The topic has been discussed around here a few times, and I remember a very useful site that charts the development of the European flatback style of mandolins. #Unfortunately, I can't find it anymore.

From what I recall from that site, flatback mandolins with staved backs were widely built in France from the mid-19th century, more or less in tandem with the Neapolitan bowlback, and the style spread from there to Portugal, where it evolved into the present-day bandolim.

However, most of what is now called "Portuguese" style has actually German ancestry. #From the 1900 to about 1930, there was a very popular youth movement in Germany called "Wandervogel", promoting appreciation of the country's natural beauty and national folk heritage. #Thus, its main activities were hillwalking and folksinging, ideally simultaneously, and its instruments of choice were guitar and mandolin (*the* emblematic publication of the movement, forming much of its ideological core, was a songbook called "Zupfgeigenhansl", or "John of the plucked lute"; my 1913 edition of it has a illustration of guitar and mandolin on the cover and contains full harmonic arrangements of all songs for these instruments). #You can't easily play a bowlback mandolin and walk at the same time, so German luthiers developed a style of teardrop-shaped flatback mandolin with a flat top and a seven-stave slightly-bulged back. #They were loosely modelled on older styles of Portuguese mandolins, and were therefore sold under the name "Portuguese style" by their German builders, although they have only a superficial similarity to the modern Portuguese or South American bandolim (and sound nothing alike). #They were always intended as amateur folk instruments, and many of them are rather shoddy. #I'm not aware of them ever being used in a professional context (the Wandervogel movement was strictly grassroots, with no equivalent of today professional folk music performer). #I own a 1920s example, inherited from my grandfather (who was a Wandervogel), and it's a nice instrument with an interesting dry rough-edged tone.
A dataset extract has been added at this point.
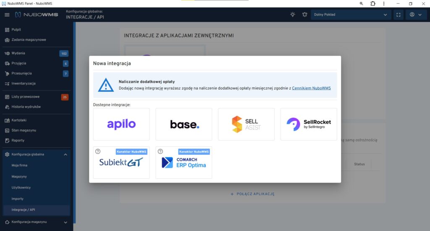Open the Dolny Pokład warehouse dropdown

(351, 15)
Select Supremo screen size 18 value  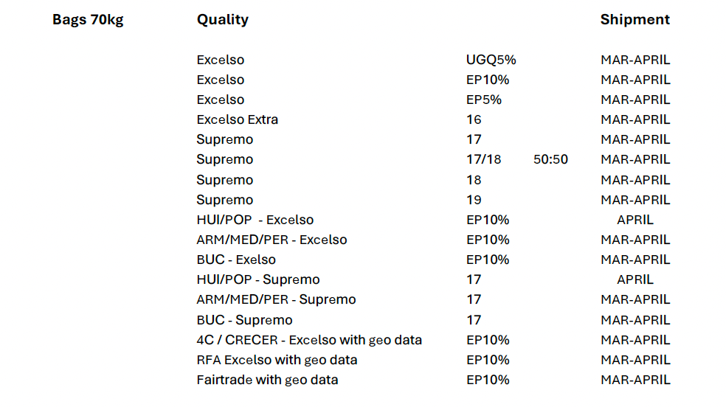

This style of mandolin was built in Germany, by factories as well as by craft luthiers, at least until the 1960s, and is still being built in Eastern Europe. #Modern factory examples come from the Czech Republic and from Romania, such as the Troubadour Josquin. #Older German examples come up on Ebay Germany with great regularity. #Current auctions are here, here, here, here, hereand here, although none of these are particularly appealing examples of the style. #The original style had seven staves, of equal width and with parallel seams (like the modern Romanian Troubadour), but later German examples often had the staves fanning out, or had elaborate wooden inlay patterns on the back.

Martin

----------


## onthefiddle

Hi Graham,
I would imagine that the "Portugese mandolin" is named after the "Portugese Bandurria".
The "Portugese Bandurria" is a development from a type of eighteenth century Cittern called the "English Guitar". The cittern is one of the oldest native European instruments (instruments such as the lute were originally from the Middle East) and can trace its roots right back to the Ancient Greek Kithara.
The claims made in the Renaissance for the Citterns ancestry were often dismissed by modern musicologists, until fairly recently when a direct line of development was proved. If you look in a recent edition of the New Grove Dictionary of Music and Musicians you will find this all explained in detail.
Basically the flat backed/topped mandolin is the most popular current incarnation of the Cittern (along with the Irish Bouzouki and the modern Cittern - both much more recently developed instruments).
You can find some pictures of older Citterns here. Be sure to look at the beautiful Girolamo di Virchi Cittern made for the Archduke Ferdinand of Tyrol. Girolamo di Virchi invented the constructed cittern (as opposed to carving the back, ribs and neck from a single piece of wood), and was probably a teacher of the famous Brescian Violin maker Gasparo da Salo. 
The Renaissance Cittern was the first instrument to have metal frets - not a simple thing at the time as Equal Temperament had not been introduced - you'll see some odd fret spacings on Renaissance Citterns, particularly on French ones where they often omitted whole or half frets to avoid disputed intervals. It was strung with metal strings made of drawn iron and brass wire. Because of these features the Neapolitan Mandolin (and all other later Mandolins) can also be said to be partially descended from the Renaissance Cittern. 
Machine heads were originally invented for the "English Guitar" in the eighteenth century. They were probably needed because of the introduction of steel strings, which are much harder to tune accurately with pegs. 
The "English Guitar" was taken by sailors from Britain to Portugal, where it flourishes as the "Bandurria". The tuners on the modern Portugese Bandurria are a variant on one of the many types of machine heads invented for the "English Guitar".
Let me know if you need any more specific information.

Jon

I seem to have been typing at the same time as Martin, whose post is much more informative regarding the more pertinent recent development of these instruments. Thanks Martin!

----------


## Graham McDonald

Thank you Martin and Jon

I wasn't aware of the German origin of the semi bowl back style. I had only seen the contemporary Romanian versions. 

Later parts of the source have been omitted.